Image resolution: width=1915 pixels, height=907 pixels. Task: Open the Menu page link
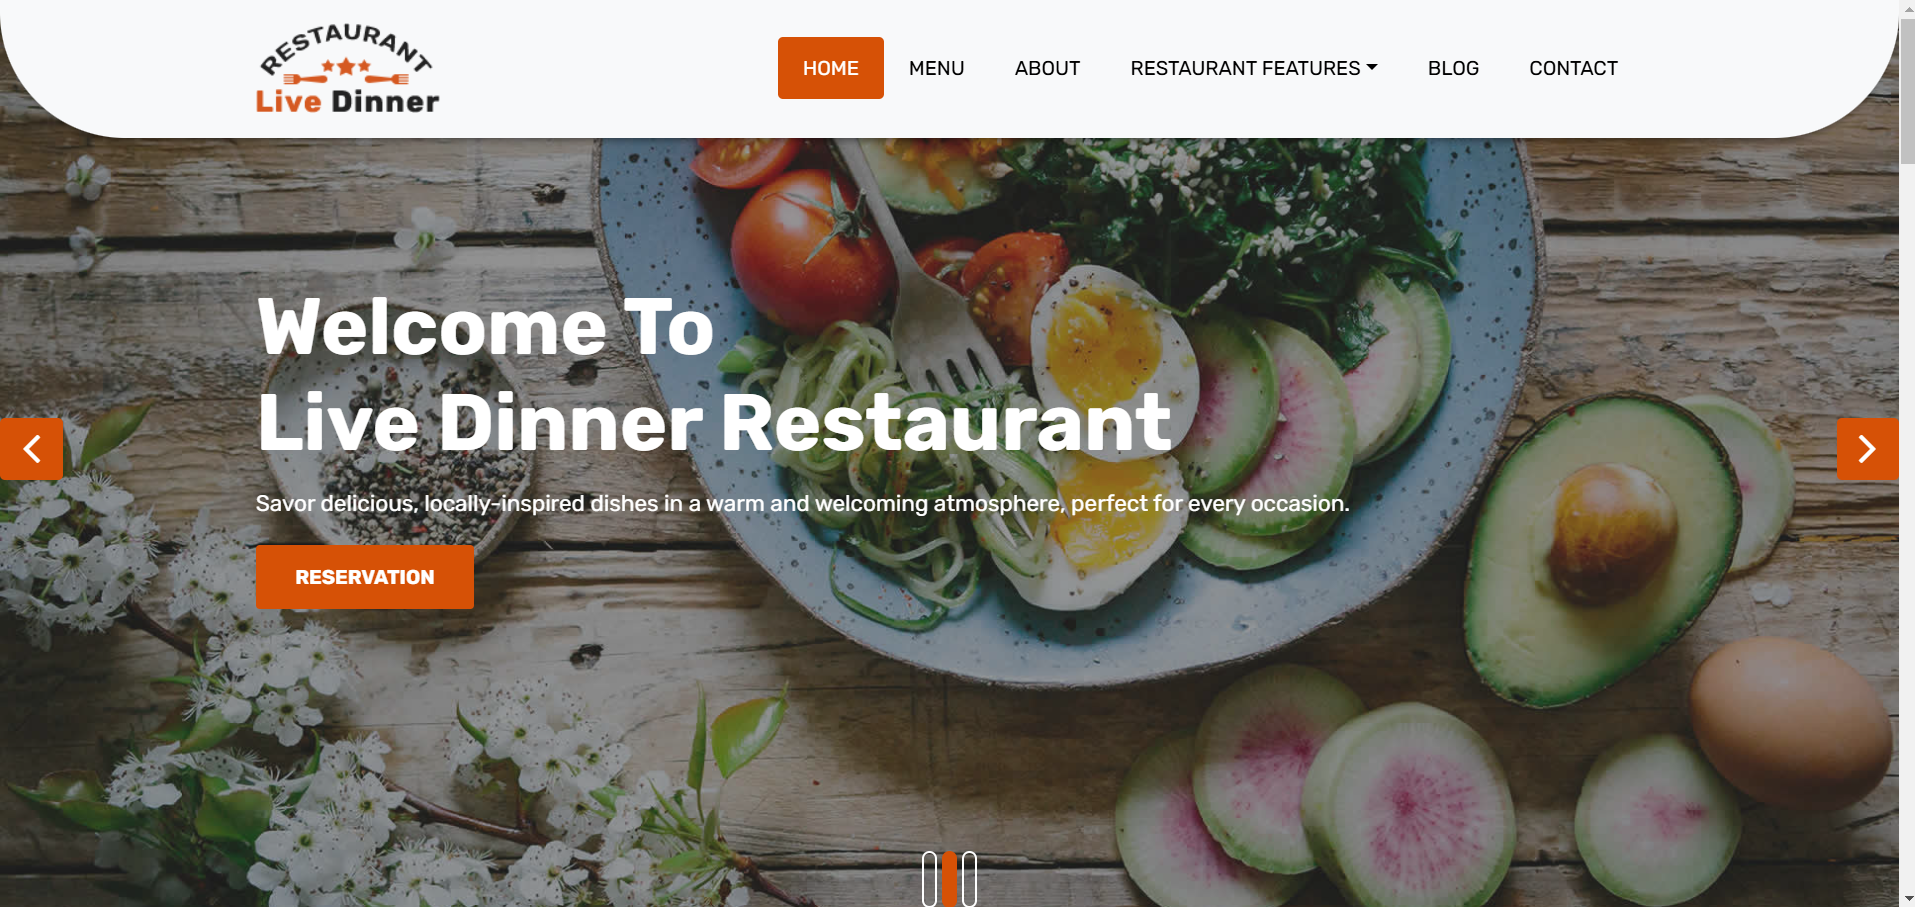(x=937, y=68)
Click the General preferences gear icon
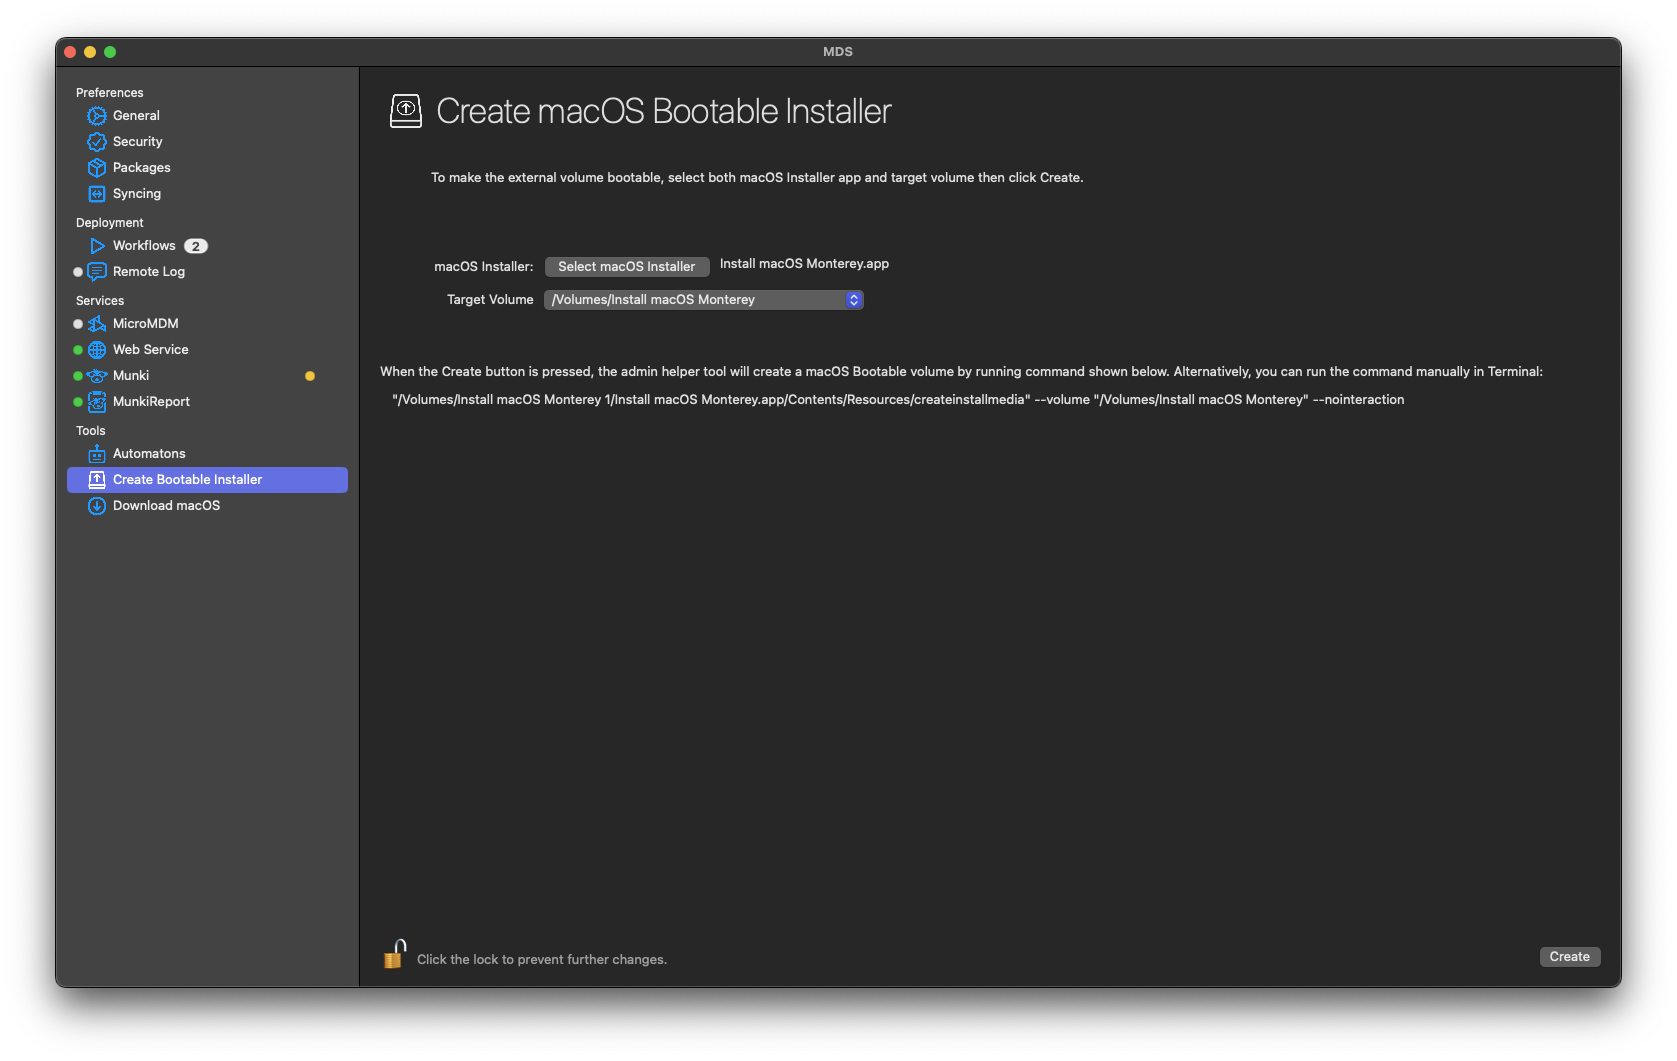Screen dimensions: 1677x1061 pyautogui.click(x=97, y=116)
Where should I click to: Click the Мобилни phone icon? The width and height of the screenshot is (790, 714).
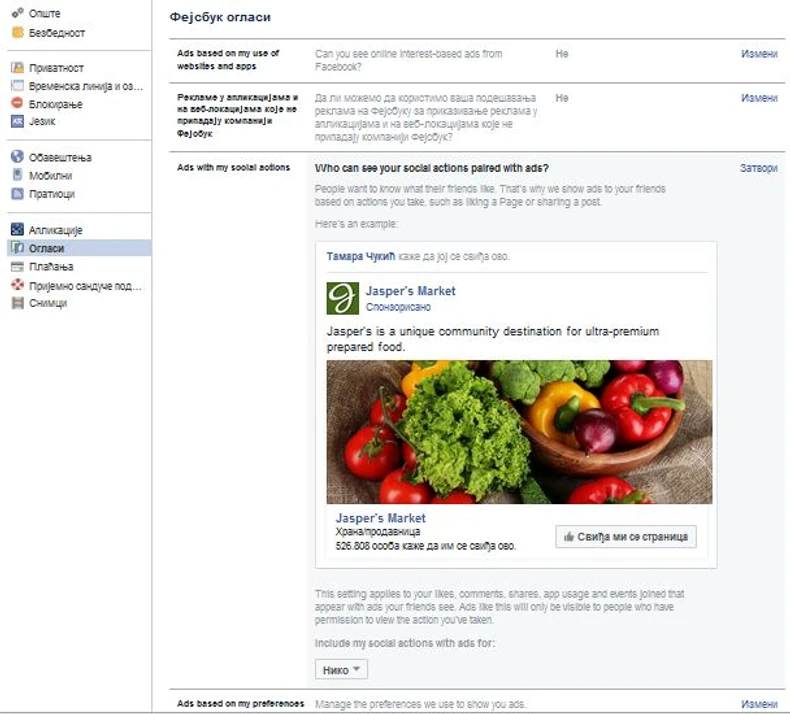(x=18, y=175)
# # # # # # #
## REQUIREMENTS
Reproduce the text of every item above word for word, omitting the pictures.

## TASK SOLUTION
Image resolution: width=1915 pixels, height=907 pixels. Task: Open the Menu page link
(x=937, y=68)
Click the General preferences gear icon
Screen dimensions: 1677x1061 pyautogui.click(x=97, y=116)
Where should I click to: Click the Мобилни phone icon? The width and height of the screenshot is (790, 714).
(x=18, y=175)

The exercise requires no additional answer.